• _What the task asks_
Please print each record below exactly as it is written.

• _Source data_
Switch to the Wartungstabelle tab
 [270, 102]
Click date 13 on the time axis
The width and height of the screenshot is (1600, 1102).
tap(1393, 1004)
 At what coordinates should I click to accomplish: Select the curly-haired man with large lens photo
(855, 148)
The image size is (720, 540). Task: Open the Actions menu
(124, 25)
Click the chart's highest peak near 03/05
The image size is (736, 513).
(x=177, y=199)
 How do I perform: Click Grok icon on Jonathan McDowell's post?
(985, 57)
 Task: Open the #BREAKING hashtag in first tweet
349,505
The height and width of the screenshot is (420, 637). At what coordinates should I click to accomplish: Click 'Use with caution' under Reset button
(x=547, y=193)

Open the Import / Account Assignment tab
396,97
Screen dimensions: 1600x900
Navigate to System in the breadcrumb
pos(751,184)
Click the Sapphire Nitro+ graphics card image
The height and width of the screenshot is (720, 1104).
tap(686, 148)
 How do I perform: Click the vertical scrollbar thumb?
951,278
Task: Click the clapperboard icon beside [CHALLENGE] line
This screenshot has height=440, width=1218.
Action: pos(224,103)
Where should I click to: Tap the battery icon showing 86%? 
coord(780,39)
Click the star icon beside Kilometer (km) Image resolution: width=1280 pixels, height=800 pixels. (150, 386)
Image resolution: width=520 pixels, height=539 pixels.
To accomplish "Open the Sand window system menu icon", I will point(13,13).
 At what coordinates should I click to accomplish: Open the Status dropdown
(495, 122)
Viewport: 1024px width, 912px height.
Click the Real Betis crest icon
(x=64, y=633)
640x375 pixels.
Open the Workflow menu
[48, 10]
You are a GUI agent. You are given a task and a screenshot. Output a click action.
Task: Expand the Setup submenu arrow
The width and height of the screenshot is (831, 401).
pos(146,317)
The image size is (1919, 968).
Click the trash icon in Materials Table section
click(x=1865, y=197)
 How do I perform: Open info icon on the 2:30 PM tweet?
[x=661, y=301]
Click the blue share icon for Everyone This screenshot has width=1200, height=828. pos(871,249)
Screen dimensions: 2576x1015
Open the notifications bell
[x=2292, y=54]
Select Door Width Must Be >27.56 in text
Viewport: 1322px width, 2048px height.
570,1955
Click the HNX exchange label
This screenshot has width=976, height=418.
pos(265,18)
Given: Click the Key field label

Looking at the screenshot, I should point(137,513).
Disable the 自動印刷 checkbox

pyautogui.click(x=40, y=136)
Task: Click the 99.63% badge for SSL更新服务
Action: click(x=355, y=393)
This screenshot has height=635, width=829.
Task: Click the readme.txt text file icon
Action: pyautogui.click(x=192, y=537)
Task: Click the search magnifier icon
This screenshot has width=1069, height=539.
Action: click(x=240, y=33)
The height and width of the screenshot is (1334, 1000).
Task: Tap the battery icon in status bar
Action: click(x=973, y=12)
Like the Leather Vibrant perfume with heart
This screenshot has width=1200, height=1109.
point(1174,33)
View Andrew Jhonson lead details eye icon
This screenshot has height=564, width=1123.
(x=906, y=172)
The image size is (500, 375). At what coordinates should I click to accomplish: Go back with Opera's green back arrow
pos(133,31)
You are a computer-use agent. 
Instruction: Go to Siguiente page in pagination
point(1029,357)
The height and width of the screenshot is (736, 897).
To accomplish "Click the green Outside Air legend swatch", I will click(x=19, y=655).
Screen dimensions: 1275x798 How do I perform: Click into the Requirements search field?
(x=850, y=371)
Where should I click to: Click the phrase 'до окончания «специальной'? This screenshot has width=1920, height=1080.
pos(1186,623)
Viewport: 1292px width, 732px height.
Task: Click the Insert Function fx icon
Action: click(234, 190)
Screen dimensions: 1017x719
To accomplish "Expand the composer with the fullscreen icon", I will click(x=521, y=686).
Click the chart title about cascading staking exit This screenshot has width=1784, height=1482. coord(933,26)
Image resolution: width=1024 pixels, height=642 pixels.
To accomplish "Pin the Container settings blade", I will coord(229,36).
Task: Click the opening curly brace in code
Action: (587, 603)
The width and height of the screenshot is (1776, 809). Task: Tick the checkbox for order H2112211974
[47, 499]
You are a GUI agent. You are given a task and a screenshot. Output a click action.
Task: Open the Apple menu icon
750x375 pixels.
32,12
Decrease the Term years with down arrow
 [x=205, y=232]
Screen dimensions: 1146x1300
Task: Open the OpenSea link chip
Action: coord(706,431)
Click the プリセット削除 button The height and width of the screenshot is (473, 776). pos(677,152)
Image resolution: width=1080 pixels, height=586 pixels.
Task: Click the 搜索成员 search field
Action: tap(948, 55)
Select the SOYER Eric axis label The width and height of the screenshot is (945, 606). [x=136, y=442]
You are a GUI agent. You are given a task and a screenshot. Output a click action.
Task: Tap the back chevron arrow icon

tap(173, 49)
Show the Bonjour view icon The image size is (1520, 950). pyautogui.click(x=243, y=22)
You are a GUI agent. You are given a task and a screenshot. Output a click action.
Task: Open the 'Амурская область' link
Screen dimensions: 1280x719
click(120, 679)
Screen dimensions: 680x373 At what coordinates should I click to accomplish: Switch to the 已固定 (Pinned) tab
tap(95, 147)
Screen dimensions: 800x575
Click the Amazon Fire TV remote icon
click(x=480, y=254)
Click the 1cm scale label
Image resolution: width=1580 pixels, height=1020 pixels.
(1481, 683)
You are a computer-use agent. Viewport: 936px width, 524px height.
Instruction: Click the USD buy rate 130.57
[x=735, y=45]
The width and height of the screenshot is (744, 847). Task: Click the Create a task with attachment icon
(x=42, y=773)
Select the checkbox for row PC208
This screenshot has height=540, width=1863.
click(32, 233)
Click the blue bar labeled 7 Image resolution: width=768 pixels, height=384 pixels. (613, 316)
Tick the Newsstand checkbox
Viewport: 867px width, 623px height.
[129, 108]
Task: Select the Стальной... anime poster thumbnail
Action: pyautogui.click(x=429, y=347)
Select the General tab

• _Answer space_
Switch to the Wartungstabelle tab
 [270, 102]
Click date 13 on the time axis
The width and height of the screenshot is (1600, 1102).
tap(1393, 1004)
 At what coordinates should I click to accomplish: Select the curly-haired man with large lens photo
(855, 148)
The image size is (720, 540). Task: Open the Actions menu
(124, 25)
Click the chart's highest peak near 03/05
The image size is (736, 513).
(x=177, y=199)
 How do I perform: Click Grok icon on Jonathan McDowell's post?
(985, 57)
 Task: Open the #BREAKING hashtag in first tweet
349,505
The height and width of the screenshot is (420, 637). At what coordinates should I click to accomplish: Click 'Use with caution' under Reset button
(x=547, y=193)

Open the Import / Account Assignment tab
396,97
Screen dimensions: 1600x900
Navigate to System in the breadcrumb
pos(751,184)
Click the Sapphire Nitro+ graphics card image
The height and width of the screenshot is (720, 1104).
tap(686, 148)
 How do I perform: Click the vertical scrollbar thumb?
951,278
Task: Click the clapperboard icon beside [CHALLENGE] line
This screenshot has height=440, width=1218.
Action: pos(224,103)
Where should I click to: Tap the battery icon showing 86%? 
coord(780,39)
Click the star icon beside Kilometer (km) Image resolution: width=1280 pixels, height=800 pixels. (150, 386)
Image resolution: width=520 pixels, height=539 pixels.
To accomplish "Open the Sand window system menu icon", I will point(13,13).
 At what coordinates should I click to accomplish: Open the Status dropdown
(495, 122)
Viewport: 1024px width, 912px height.
Click the Real Betis crest icon
(x=64, y=633)
640x375 pixels.
Open the Workflow menu
[48, 10]
You are a GUI agent. You are given a task and a screenshot. Output a click action.
Task: Expand the Setup submenu arrow
The width and height of the screenshot is (831, 401).
pos(146,317)
The image size is (1919, 968).
Click the trash icon in Materials Table section
click(x=1865, y=197)
 How do I perform: Open info icon on the 2:30 PM tweet?
[x=661, y=301]
Click the blue share icon for Everyone This screenshot has width=1200, height=828. pos(871,249)
Screen dimensions: 2576x1015
Open the notifications bell
[x=2292, y=54]
Select Door Width Must Be >27.56 in text
Viewport: 1322px width, 2048px height.
570,1955
Click the HNX exchange label
This screenshot has width=976, height=418.
pos(265,18)
Given: Click the Key field label

Looking at the screenshot, I should point(137,513).
Disable the 自動印刷 checkbox

pyautogui.click(x=40, y=136)
Task: Click the 99.63% badge for SSL更新服务
Action: click(x=355, y=393)
This screenshot has height=635, width=829.
Task: Click the readme.txt text file icon
Action: pyautogui.click(x=192, y=537)
Task: Click the search magnifier icon
This screenshot has width=1069, height=539.
Action: click(x=240, y=33)
The height and width of the screenshot is (1334, 1000).
Task: Tap the battery icon in status bar
Action: click(x=973, y=12)
Like the Leather Vibrant perfume with heart
This screenshot has width=1200, height=1109.
point(1174,33)
View Andrew Jhonson lead details eye icon
This screenshot has height=564, width=1123.
(x=906, y=172)
The image size is (500, 375). At what coordinates should I click to accomplish: Go back with Opera's green back arrow
pos(133,31)
You are a computer-use agent. 
Instruction: Go to Siguiente page in pagination
point(1029,357)
The height and width of the screenshot is (736, 897).
To accomplish "Click the green Outside Air legend swatch", I will click(x=19, y=655).
Screen dimensions: 1275x798 How do I perform: Click into the Requirements search field?
(x=850, y=371)
Where should I click to: Click the phrase 'до окончания «специальной'? This screenshot has width=1920, height=1080.
pos(1186,623)
Viewport: 1292px width, 732px height.
Task: Click the Insert Function fx icon
Action: click(234, 190)
Screen dimensions: 1017x719
To accomplish "Expand the composer with the fullscreen icon", I will click(x=521, y=686).
Click the chart title about cascading staking exit This screenshot has width=1784, height=1482. coord(933,26)
Image resolution: width=1024 pixels, height=642 pixels.
To accomplish "Pin the Container settings blade", I will coord(229,36).
Task: Click the opening curly brace in code
Action: (587, 603)
The width and height of the screenshot is (1776, 809). Task: Tick the checkbox for order H2112211974
[47, 499]
You are a GUI agent. You are given a task and a screenshot. Output a click action.
Task: Open the Apple menu icon
750x375 pixels.
32,12
Decrease the Term years with down arrow
 [x=205, y=232]
Screen dimensions: 1146x1300
Task: Open the OpenSea link chip
Action: coord(706,431)
Click the プリセット削除 button The height and width of the screenshot is (473, 776). pos(677,152)
Image resolution: width=1080 pixels, height=586 pixels.
Task: Click the 搜索成员 search field
Action: tap(948, 55)
Select the SOYER Eric axis label The width and height of the screenshot is (945, 606). [x=136, y=442]
You are a GUI agent. You are given a task and a screenshot. Output a click action.
Task: Tap the back chevron arrow icon

tap(173, 49)
Show the Bonjour view icon The image size is (1520, 950). pyautogui.click(x=243, y=22)
You are a GUI agent. You are given a task and a screenshot. Output a click action.
Task: Open the 'Амурская область' link
Screen dimensions: 1280x719
click(120, 679)
Screen dimensions: 680x373 At what coordinates should I click to accomplish: Switch to the 已固定 (Pinned) tab
tap(95, 147)
Screen dimensions: 800x575
Click the Amazon Fire TV remote icon
click(x=480, y=254)
Click the 1cm scale label
Image resolution: width=1580 pixels, height=1020 pixels.
(1481, 683)
You are a computer-use agent. Viewport: 936px width, 524px height.
Instruction: Click the USD buy rate 130.57
[x=735, y=45]
The width and height of the screenshot is (744, 847). Task: Click the Create a task with attachment icon
(x=42, y=773)
Select the checkbox for row PC208
This screenshot has height=540, width=1863.
click(32, 233)
Click the blue bar labeled 7 Image resolution: width=768 pixels, height=384 pixels. (613, 316)
Tick the Newsstand checkbox
Viewport: 867px width, 623px height.
[129, 108]
Task: Select the Стальной... anime poster thumbnail
Action: pyautogui.click(x=429, y=347)
Select the General tab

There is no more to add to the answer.